Его жизненные обстоятельства не были идеальными.
Душевные страдания сыпались, как из рога изобилия.
Этот, уже пожилой тогда человек, напомнил мне дворянского мальчика, юнкера,
который попал в окружение, но не имеет права нарушить присягу и сдаться.
Со слезами в глазах он поднимает пистолет, где давно припасена последняя пуля, для себя.

К счастью, Луговской не застрелился.
Он выдержал осуждающий симоновский взгляд и нашёл в себе мужество для борьбы за поэзию и идеалы.
Он предъявил миру книгу «Синяя весна». И победил. Мир склонился перед ним.

Я размышляю о личности Луговского.
Он был храбр, неутомим, горд и силён. Главное, он сам сделал себя таким.
Никто не мог победить его в гимнастическом зале, в борцовских схватках атлетов.
Он играл мускулами, и это было прекрасное зрелище.

Поэт не может быть хлюпиком.
Но, как каждый человек высокой души, Луговской был раним.
Он склонялся перед красотой и обаянием женщин и страдал от женского непонимания.
У Луговского было щедрое, но истрёпанное жизнью и очень больное сердце.
Это тоже, к сожалению, один из атрибутов поэтического склада натуры.
Он мог бы прожить гораздо дольше и дать миру новые великолепные образцы подлинного творчества.

Говорят, Бог забирает лучших.
Моя натура протестует против этой обывательской банальности.
Я хочу, чтобы такие, как Луговской, жили вечно.
Но если не вышло, то нужно помнить,что их души – самые идеальные спутники и собеседники.
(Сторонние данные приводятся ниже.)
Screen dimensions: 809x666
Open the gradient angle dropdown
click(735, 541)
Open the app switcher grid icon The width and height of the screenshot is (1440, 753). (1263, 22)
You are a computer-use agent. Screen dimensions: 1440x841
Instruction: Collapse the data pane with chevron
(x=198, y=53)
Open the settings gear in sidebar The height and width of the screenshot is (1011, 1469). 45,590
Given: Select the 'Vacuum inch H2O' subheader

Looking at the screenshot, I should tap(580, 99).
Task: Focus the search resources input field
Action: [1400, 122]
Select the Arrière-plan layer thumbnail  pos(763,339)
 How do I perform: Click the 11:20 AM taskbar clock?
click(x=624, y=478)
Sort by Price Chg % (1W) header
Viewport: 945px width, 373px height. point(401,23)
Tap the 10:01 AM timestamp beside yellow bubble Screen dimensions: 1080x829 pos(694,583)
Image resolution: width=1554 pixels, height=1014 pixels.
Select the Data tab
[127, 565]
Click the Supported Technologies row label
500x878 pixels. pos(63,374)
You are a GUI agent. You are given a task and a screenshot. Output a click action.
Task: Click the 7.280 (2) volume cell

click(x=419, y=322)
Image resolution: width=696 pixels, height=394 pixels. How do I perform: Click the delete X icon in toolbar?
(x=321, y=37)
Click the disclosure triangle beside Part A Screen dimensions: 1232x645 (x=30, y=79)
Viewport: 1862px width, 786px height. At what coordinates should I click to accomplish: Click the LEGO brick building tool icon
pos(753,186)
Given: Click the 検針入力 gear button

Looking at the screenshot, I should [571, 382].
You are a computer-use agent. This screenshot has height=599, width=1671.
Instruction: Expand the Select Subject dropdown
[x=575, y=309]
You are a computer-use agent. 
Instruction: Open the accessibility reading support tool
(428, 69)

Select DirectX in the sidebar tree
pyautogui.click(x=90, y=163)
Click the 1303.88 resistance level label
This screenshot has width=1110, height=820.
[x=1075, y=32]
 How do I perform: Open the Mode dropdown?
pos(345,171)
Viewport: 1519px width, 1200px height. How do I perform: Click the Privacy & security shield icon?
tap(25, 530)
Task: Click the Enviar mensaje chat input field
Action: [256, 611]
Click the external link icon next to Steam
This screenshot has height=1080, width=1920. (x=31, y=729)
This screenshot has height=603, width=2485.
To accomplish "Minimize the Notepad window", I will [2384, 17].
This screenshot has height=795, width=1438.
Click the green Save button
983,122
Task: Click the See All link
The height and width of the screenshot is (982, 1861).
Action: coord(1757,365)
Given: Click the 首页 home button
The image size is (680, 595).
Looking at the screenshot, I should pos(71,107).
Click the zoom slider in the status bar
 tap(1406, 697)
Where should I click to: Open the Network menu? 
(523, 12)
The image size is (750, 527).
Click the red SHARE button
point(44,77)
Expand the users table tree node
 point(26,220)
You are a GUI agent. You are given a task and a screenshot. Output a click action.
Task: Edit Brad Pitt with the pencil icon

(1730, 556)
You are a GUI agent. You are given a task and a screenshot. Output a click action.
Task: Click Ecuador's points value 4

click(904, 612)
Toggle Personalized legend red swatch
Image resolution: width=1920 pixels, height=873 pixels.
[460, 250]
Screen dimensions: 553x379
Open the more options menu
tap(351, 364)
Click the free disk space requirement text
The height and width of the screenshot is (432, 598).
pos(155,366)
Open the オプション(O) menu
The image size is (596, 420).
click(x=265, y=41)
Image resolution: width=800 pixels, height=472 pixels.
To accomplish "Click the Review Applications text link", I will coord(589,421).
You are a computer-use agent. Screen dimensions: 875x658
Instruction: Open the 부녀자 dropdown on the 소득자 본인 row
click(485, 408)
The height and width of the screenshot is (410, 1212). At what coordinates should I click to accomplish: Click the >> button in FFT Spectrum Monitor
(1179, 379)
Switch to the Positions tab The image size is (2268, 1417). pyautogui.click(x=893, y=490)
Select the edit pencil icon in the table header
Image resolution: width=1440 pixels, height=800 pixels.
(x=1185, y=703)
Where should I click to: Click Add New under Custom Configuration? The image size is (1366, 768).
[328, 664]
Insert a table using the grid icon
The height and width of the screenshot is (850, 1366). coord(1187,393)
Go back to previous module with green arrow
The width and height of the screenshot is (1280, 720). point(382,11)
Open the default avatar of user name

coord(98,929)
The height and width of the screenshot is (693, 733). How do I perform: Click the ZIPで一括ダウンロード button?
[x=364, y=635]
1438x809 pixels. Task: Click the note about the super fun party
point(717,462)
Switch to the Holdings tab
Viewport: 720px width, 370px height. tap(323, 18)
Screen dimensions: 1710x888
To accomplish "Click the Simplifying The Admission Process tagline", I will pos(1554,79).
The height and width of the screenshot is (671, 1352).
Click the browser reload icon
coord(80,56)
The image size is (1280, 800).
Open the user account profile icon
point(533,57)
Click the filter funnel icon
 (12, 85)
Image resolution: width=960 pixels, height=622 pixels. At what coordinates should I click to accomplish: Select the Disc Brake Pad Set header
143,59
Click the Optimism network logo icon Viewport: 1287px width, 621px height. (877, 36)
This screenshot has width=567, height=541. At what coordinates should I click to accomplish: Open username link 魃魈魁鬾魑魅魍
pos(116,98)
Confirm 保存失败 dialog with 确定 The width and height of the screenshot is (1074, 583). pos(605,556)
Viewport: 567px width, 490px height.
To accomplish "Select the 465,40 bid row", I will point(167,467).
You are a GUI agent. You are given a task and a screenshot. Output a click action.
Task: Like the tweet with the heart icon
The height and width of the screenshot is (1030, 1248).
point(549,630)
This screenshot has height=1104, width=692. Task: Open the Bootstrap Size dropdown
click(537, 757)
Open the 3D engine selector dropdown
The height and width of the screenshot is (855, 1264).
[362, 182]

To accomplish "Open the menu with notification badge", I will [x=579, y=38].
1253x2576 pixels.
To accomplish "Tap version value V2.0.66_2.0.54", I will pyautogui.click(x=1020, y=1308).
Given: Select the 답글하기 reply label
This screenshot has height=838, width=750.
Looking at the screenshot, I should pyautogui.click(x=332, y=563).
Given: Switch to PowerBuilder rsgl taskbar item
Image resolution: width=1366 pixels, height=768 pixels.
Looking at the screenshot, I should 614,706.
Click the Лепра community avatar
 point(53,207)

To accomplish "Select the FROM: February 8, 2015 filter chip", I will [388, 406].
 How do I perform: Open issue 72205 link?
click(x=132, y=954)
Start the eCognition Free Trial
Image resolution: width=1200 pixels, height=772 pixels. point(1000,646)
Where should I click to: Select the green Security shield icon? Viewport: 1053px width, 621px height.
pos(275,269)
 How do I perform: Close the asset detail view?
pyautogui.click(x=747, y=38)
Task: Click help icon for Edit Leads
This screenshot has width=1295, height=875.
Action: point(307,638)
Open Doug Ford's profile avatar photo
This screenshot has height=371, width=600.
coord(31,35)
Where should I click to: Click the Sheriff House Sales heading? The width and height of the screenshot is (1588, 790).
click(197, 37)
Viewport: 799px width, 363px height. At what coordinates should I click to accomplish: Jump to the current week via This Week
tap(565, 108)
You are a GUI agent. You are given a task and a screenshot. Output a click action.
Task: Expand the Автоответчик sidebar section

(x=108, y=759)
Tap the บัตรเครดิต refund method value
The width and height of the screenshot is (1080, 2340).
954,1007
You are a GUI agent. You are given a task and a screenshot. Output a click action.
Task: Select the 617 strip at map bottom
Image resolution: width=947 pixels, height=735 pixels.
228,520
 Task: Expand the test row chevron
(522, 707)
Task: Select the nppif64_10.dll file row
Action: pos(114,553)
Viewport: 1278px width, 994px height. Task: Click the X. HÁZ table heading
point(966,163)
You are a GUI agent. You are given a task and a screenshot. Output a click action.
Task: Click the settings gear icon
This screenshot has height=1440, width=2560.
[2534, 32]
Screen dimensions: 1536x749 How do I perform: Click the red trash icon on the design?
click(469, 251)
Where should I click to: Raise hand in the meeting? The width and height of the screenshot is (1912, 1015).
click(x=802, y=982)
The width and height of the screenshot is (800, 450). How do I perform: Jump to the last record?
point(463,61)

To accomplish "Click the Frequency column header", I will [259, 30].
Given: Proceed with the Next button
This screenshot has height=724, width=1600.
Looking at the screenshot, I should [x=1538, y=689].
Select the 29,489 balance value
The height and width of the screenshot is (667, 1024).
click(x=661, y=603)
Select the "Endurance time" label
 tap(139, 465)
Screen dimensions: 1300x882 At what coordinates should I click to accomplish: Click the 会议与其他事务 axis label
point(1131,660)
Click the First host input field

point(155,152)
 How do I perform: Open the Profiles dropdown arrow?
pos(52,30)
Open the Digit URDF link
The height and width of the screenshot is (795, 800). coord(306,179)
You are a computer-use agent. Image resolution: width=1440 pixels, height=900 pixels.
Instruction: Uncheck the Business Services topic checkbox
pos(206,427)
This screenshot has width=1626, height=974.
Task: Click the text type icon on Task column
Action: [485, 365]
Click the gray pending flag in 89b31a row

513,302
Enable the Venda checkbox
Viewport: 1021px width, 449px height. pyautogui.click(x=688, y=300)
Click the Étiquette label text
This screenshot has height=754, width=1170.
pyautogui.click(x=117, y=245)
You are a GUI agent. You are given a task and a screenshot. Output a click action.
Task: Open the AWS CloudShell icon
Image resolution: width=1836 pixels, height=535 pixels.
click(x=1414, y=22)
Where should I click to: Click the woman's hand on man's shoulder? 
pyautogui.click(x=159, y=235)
...Я спал на берегу моря. Волны прибоя накатывались на песок и тревожили мою память.
Это было что-то тяжёлое и смутно жестокое.
Приподнявшись, я увидел следы на песке.
Над моей памятью стояла женщина.
На ней было длинное летнее платье и босоножки на высоких каблуках.
Женщина была красива и печальна.

– Где он? – в нетерпении спросила она.
Я догадался, что речь идёт о Луговском, и с горечью ответил:
– Он умер.
Женщина села на песок и зарыдала.
Я понял, что это ЗНАК.

Наши души летают в вечном холоде.
Но они будут летать, пока о нас рыдают женщины.